Consider these Indian snapshots:
• The economy has been averaging 8.5 percent growth per year
• It is currently the world’s largest producer of fruit and the second largest producer of vegetables (China is first)
• Its high-quality grape exports (certified by GlobalGAP) now compete late season in European markets with established southern hemisphere producers
• 80 percent of Indian produce imports are apples; the U.S. supplies 1/3 of those
• India has the world’s largest vegetarian population
The Vashi wholesale market near Mumbai is a massive sprawling place where horns honk as trucks, boys pushing carts and others carrying baskets filled with produce jostle for a place on the narrow paths between buildings. Multicolored, highly decorated trucks back up to decrepit concrete loading docks to offload pineapples, grapes, onions, garlic and more. The items are piled high on the truck and are offloaded by men with large baskets — three feet wide by one foot deep. They stack as much as they can from the truck into the basket and then make their winding way, basket on head, through a mass of humanity to the stall of the wholesaler. You’re hard-pressed to find corrugated or plastic packaging.
When the hauler gets to a stall, the basket is unloaded — usually onto the concrete floor — and the produce is piled up for sale. Then a strange “covered hand” ritual often takes place, with buyer and seller making and accepting or rejecting the offer to buy by placing their hands together under a cloth and using hand signals nobody else can see to make the deal!
Trash is everywhere in the market, dogs are common, and someone remarked that a U.S. food inspector coming close to this market would be in shock. A foreman stands knee-deep in a huge pile of onions on the floor being sorted by women, dressed in colorful saris and seated on their ankles as he shouts direction. But return late in the day, and you will find everything tidied up; the muddle has disappeared, magically.
Markets like these will likely go through 50 years worth of upgrading in the next five to 10 years if they’re to meet the demands of the growing retail and foodservice sector. The incoming trucks were completely without refrigeration as were most of the market vendors themselves. I’d estimate 98+ percent of the produce didn’t see the inside of a cooler. Labor is everywhere; work is done by hand.

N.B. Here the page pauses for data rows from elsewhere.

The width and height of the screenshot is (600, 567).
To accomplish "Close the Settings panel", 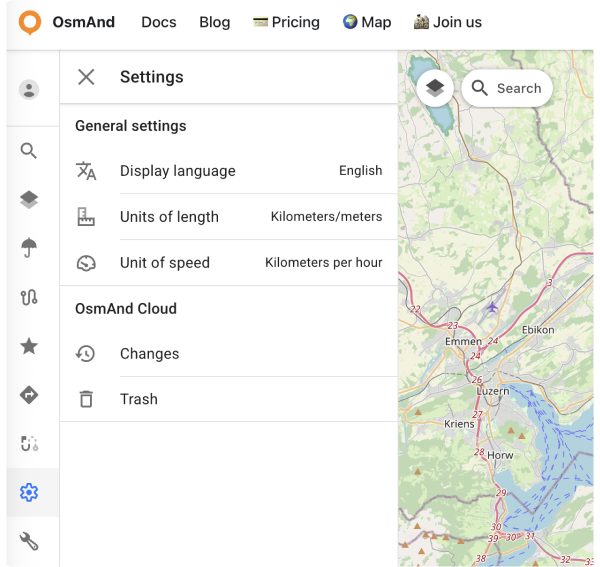I will [x=86, y=77].
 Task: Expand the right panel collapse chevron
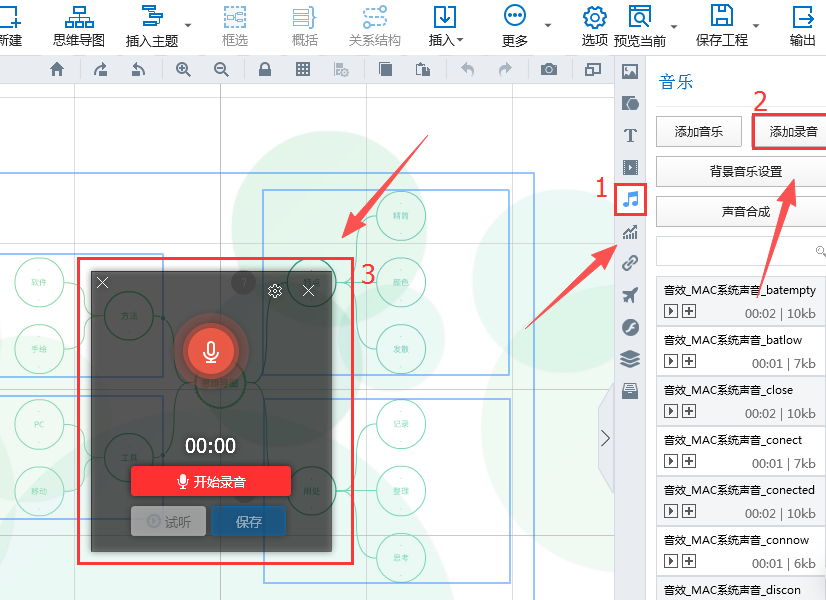pos(605,438)
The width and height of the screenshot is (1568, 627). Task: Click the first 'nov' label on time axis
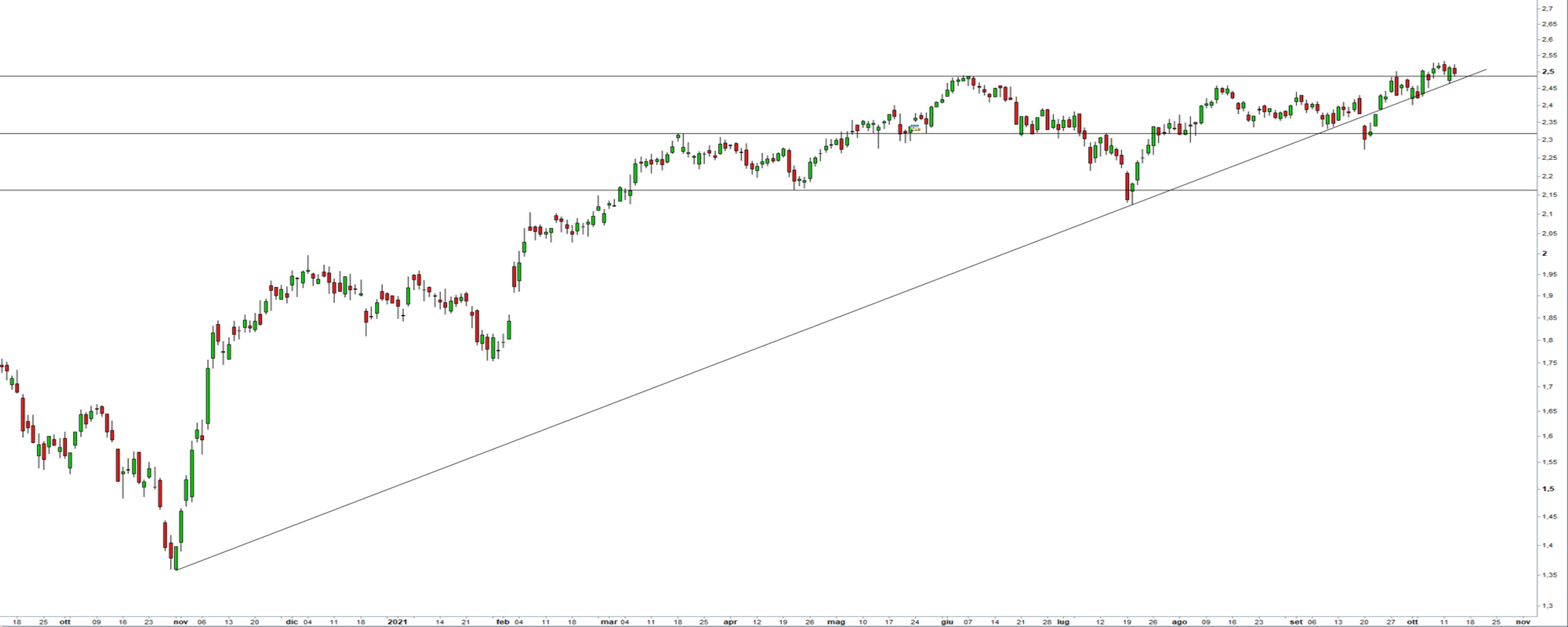(x=181, y=622)
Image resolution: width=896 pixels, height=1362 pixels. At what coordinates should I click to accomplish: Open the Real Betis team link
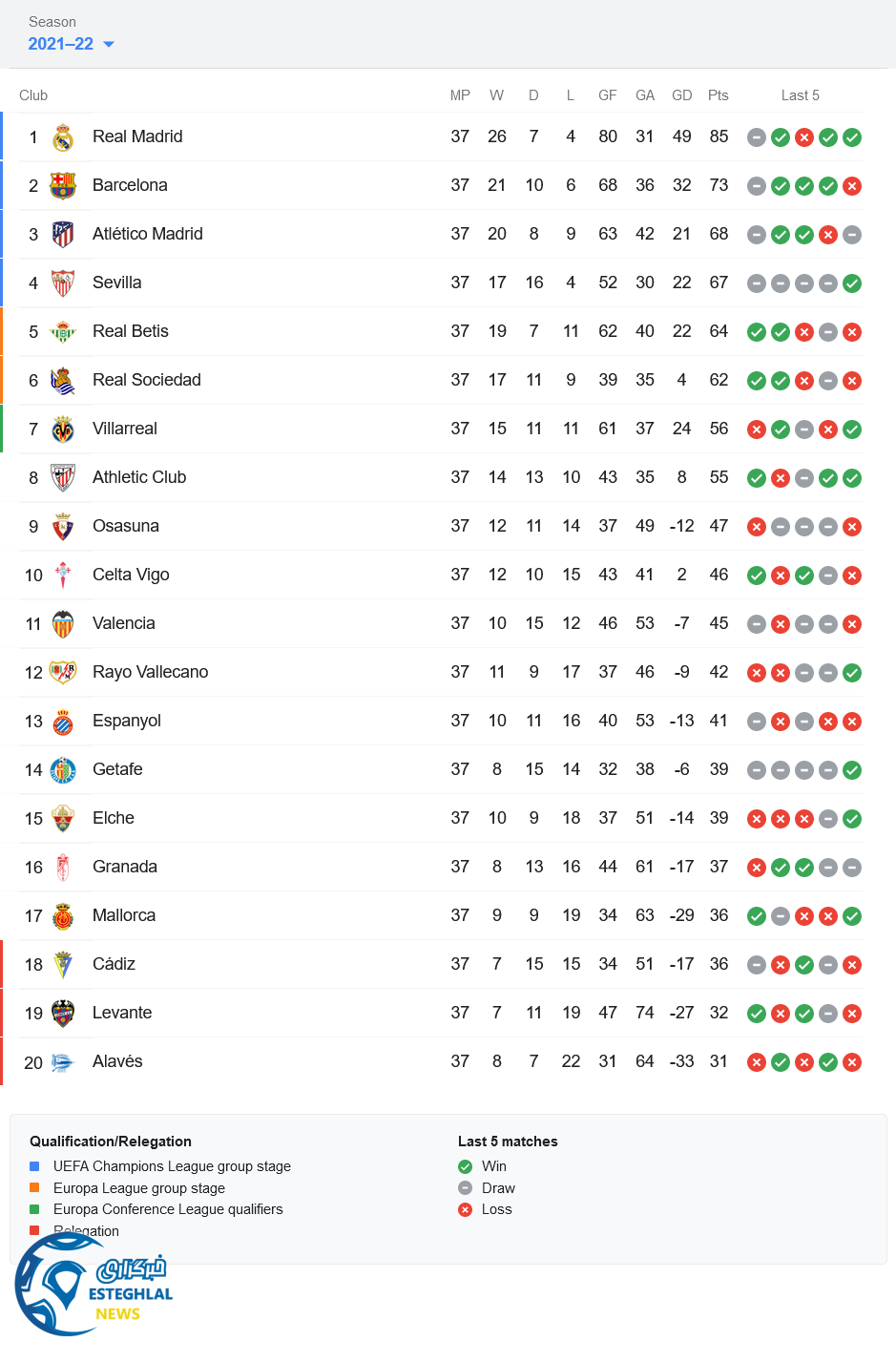(x=130, y=331)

Organized retail outlets comprise less than 3 percent of the consumer food market today but staggering expansion is planned. A Reliance Fresh store (around 12,000 square feet) is one of 500 now operating in India with thousands more in the works by 2010. The produce was clean and merchandised well. The much larger, 2-level HyperCity store showcased produce near the entrance with lots of fresh-cut produce (cut in the store’s backroom), and multiple freestanding wooden bin displays for the rest of the bulk product. The manager of HyperCity talks enthusiastically about plans for another two dozen stores to be added soon.
Demographic trends are with the retailers. The working population and household disposable income are growing fast. There are many more working couples, and younger professionals are savvy about global brands and the Western shopping experience. But to get there will require massive investments in public and private infrastructure: good roads, refrigerated storage, and transportation, packaging enhancements, training and more.
Making sense of — and money from — Forster’s “muddle” is where leading companies are heading. Just days after our visit, one of our host companies, the agribusiness giant Mahindra, along with South African global fruit marketer Capespan announced a 12-month pilot project to investigate forming a long-term joint venture. The goals are lofty, yet they focus keenly on the critical needs of the Indian marketplace: technical support to farmers, developing import and export capabilities, and acting “as a receiver, handler, and distributor of selected produce into the emerging retail and foodservice sector.”
In China two years ago, our PMA group saw the marvels of modernization. There, the pace of change is amazing as the government decides, then acts, brushing people out of the way, carving new freeways and railways where before there were houses. The development comes first, people second. India is a democracy, though, and the pace of infrastructural development has been painfully slow.
Then I remembered the metaphor one Indian produce leader shared: “India is like an elephant: difficult to see all at once, moving slowly, with a vegetarian diet. But when it runs, look out — it is unstoppable.”